Records provided -
=======
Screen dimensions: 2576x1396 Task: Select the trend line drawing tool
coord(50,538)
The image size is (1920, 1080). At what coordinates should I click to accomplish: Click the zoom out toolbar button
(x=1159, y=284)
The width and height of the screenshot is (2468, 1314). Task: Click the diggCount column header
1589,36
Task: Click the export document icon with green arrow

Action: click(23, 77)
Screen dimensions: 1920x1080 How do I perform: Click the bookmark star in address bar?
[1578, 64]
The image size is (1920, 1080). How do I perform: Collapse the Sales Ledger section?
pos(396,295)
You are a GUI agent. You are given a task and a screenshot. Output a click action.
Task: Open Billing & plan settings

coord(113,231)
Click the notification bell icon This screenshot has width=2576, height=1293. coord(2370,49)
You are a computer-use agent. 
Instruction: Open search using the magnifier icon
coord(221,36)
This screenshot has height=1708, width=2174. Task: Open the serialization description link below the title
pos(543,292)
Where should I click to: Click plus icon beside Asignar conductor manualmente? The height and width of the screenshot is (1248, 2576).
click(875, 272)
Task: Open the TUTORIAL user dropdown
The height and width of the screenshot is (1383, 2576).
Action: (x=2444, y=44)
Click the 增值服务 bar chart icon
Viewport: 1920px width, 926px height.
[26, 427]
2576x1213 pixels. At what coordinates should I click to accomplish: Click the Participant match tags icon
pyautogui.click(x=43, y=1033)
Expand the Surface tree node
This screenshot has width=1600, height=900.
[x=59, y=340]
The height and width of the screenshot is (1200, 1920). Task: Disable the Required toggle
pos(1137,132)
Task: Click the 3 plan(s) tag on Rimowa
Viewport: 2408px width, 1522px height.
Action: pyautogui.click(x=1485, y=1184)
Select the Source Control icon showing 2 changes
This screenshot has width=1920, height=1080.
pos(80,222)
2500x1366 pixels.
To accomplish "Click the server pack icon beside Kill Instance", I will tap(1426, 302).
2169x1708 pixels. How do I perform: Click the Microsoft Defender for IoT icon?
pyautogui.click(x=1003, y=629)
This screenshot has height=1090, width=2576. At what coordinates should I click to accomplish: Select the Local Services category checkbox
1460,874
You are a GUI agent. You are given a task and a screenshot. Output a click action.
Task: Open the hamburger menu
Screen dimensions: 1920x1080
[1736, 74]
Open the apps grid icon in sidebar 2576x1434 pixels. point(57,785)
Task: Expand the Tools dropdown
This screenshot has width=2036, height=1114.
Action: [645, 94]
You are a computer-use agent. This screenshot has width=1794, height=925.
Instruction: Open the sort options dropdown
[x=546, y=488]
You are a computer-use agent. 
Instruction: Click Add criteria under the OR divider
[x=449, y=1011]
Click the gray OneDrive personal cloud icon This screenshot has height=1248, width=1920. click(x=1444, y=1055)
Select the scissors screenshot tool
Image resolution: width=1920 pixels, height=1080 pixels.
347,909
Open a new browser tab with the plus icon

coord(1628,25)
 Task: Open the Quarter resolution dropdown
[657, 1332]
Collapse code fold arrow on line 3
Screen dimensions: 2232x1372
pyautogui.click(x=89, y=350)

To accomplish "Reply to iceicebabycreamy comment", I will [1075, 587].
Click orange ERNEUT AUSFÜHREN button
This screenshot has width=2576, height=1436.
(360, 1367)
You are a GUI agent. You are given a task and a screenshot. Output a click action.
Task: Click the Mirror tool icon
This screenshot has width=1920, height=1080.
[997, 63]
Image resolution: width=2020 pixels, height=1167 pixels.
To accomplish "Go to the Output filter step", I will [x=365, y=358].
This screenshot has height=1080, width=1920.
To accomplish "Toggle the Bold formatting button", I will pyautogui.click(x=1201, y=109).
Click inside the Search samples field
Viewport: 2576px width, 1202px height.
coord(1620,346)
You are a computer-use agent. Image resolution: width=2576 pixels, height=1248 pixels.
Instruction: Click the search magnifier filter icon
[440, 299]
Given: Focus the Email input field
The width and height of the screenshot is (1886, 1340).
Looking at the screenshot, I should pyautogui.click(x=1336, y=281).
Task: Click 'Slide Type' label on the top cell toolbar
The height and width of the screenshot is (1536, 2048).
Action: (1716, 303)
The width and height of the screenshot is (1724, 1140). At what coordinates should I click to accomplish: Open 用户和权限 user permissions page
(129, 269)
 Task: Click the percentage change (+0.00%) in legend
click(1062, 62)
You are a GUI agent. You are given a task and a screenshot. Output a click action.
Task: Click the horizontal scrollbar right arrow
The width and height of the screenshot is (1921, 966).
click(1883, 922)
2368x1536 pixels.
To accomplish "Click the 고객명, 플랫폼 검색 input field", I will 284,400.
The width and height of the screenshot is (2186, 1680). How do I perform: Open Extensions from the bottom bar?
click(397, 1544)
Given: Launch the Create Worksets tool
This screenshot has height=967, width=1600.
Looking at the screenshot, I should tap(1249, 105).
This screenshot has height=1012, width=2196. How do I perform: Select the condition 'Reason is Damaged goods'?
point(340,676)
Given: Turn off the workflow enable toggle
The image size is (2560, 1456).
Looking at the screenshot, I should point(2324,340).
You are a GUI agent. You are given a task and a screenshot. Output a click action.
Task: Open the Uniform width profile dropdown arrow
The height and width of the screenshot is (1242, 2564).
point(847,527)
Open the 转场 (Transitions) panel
=======
Task to carry out -
Every entry, from first to last, is to be reproduced exactly.

Completed task -
Screen dimensions: 2576x1396 Task: Select the trend line drawing tool
coord(50,538)
The image size is (1920, 1080). At what coordinates should I click to accomplish: Click the zoom out toolbar button
(x=1159, y=284)
The width and height of the screenshot is (2468, 1314). Task: Click the diggCount column header
1589,36
Task: Click the export document icon with green arrow

Action: click(23, 77)
Screen dimensions: 1920x1080 How do I perform: Click the bookmark star in address bar?
[1578, 64]
The image size is (1920, 1080). How do I perform: Collapse the Sales Ledger section?
pos(396,295)
You are a GUI agent. You are given a task and a screenshot. Output a click action.
Task: Open Billing & plan settings

coord(113,231)
Click the notification bell icon This screenshot has width=2576, height=1293. coord(2370,49)
You are a computer-use agent. 
Instruction: Open search using the magnifier icon
coord(221,36)
This screenshot has height=1708, width=2174. Task: Open the serialization description link below the title
pos(543,292)
Where should I click to: Click plus icon beside Asignar conductor manualmente? The height and width of the screenshot is (1248, 2576).
click(875, 272)
Task: Open the TUTORIAL user dropdown
The height and width of the screenshot is (1383, 2576).
Action: (x=2444, y=44)
Click the 增值服务 bar chart icon
Viewport: 1920px width, 926px height.
[26, 427]
2576x1213 pixels. At what coordinates should I click to accomplish: Click the Participant match tags icon
pyautogui.click(x=43, y=1033)
Expand the Surface tree node
This screenshot has width=1600, height=900.
[x=59, y=340]
The height and width of the screenshot is (1200, 1920). Task: Disable the Required toggle
pos(1137,132)
Task: Click the 3 plan(s) tag on Rimowa
Viewport: 2408px width, 1522px height.
Action: pyautogui.click(x=1485, y=1184)
Select the Source Control icon showing 2 changes
This screenshot has width=1920, height=1080.
pos(80,222)
2500x1366 pixels.
To accomplish "Click the server pack icon beside Kill Instance", I will tap(1426, 302).
2169x1708 pixels. How do I perform: Click the Microsoft Defender for IoT icon?
pyautogui.click(x=1003, y=629)
This screenshot has height=1090, width=2576. At what coordinates should I click to accomplish: Select the Local Services category checkbox
1460,874
You are a GUI agent. You are given a task and a screenshot. Output a click action.
Task: Open the hamburger menu
Screen dimensions: 1920x1080
[1736, 74]
Open the apps grid icon in sidebar 2576x1434 pixels. point(57,785)
Task: Expand the Tools dropdown
This screenshot has width=2036, height=1114.
Action: [645, 94]
You are a computer-use agent. This screenshot has width=1794, height=925.
Instruction: Open the sort options dropdown
[x=546, y=488]
You are a computer-use agent. 
Instruction: Click Add criteria under the OR divider
[x=449, y=1011]
Click the gray OneDrive personal cloud icon This screenshot has height=1248, width=1920. click(x=1444, y=1055)
Select the scissors screenshot tool
Image resolution: width=1920 pixels, height=1080 pixels.
347,909
Open a new browser tab with the plus icon

coord(1628,25)
 Task: Open the Quarter resolution dropdown
[657, 1332]
Collapse code fold arrow on line 3
Screen dimensions: 2232x1372
pyautogui.click(x=89, y=350)

To accomplish "Reply to iceicebabycreamy comment", I will [1075, 587].
Click orange ERNEUT AUSFÜHREN button
This screenshot has width=2576, height=1436.
(360, 1367)
You are a GUI agent. You are given a task and a screenshot. Output a click action.
Task: Click the Mirror tool icon
This screenshot has width=1920, height=1080.
[997, 63]
Image resolution: width=2020 pixels, height=1167 pixels.
To accomplish "Go to the Output filter step", I will [x=365, y=358].
This screenshot has height=1080, width=1920.
To accomplish "Toggle the Bold formatting button", I will pyautogui.click(x=1201, y=109).
Click inside the Search samples field
Viewport: 2576px width, 1202px height.
coord(1620,346)
You are a computer-use agent. Image resolution: width=2576 pixels, height=1248 pixels.
Instruction: Click the search magnifier filter icon
[440, 299]
Given: Focus the Email input field
The width and height of the screenshot is (1886, 1340).
Looking at the screenshot, I should pyautogui.click(x=1336, y=281).
Task: Click 'Slide Type' label on the top cell toolbar
The height and width of the screenshot is (1536, 2048).
Action: (1716, 303)
The width and height of the screenshot is (1724, 1140). At what coordinates should I click to accomplish: Open 用户和权限 user permissions page
(129, 269)
 Task: Click the percentage change (+0.00%) in legend
click(1062, 62)
You are a GUI agent. You are given a task and a screenshot. Output a click action.
Task: Click the horizontal scrollbar right arrow
The width and height of the screenshot is (1921, 966).
click(1883, 922)
2368x1536 pixels.
To accomplish "Click the 고객명, 플랫폼 검색 input field", I will 284,400.
The width and height of the screenshot is (2186, 1680). How do I perform: Open Extensions from the bottom bar?
click(397, 1544)
Given: Launch the Create Worksets tool
This screenshot has height=967, width=1600.
Looking at the screenshot, I should tap(1249, 105).
This screenshot has height=1012, width=2196. How do I perform: Select the condition 'Reason is Damaged goods'?
point(340,676)
Given: Turn off the workflow enable toggle
The image size is (2560, 1456).
Looking at the screenshot, I should point(2324,340).
You are a GUI agent. You are given a task and a screenshot. Output a click action.
Task: Open the Uniform width profile dropdown arrow
The height and width of the screenshot is (1242, 2564).
point(847,527)
Open the 转场 (Transitions) panel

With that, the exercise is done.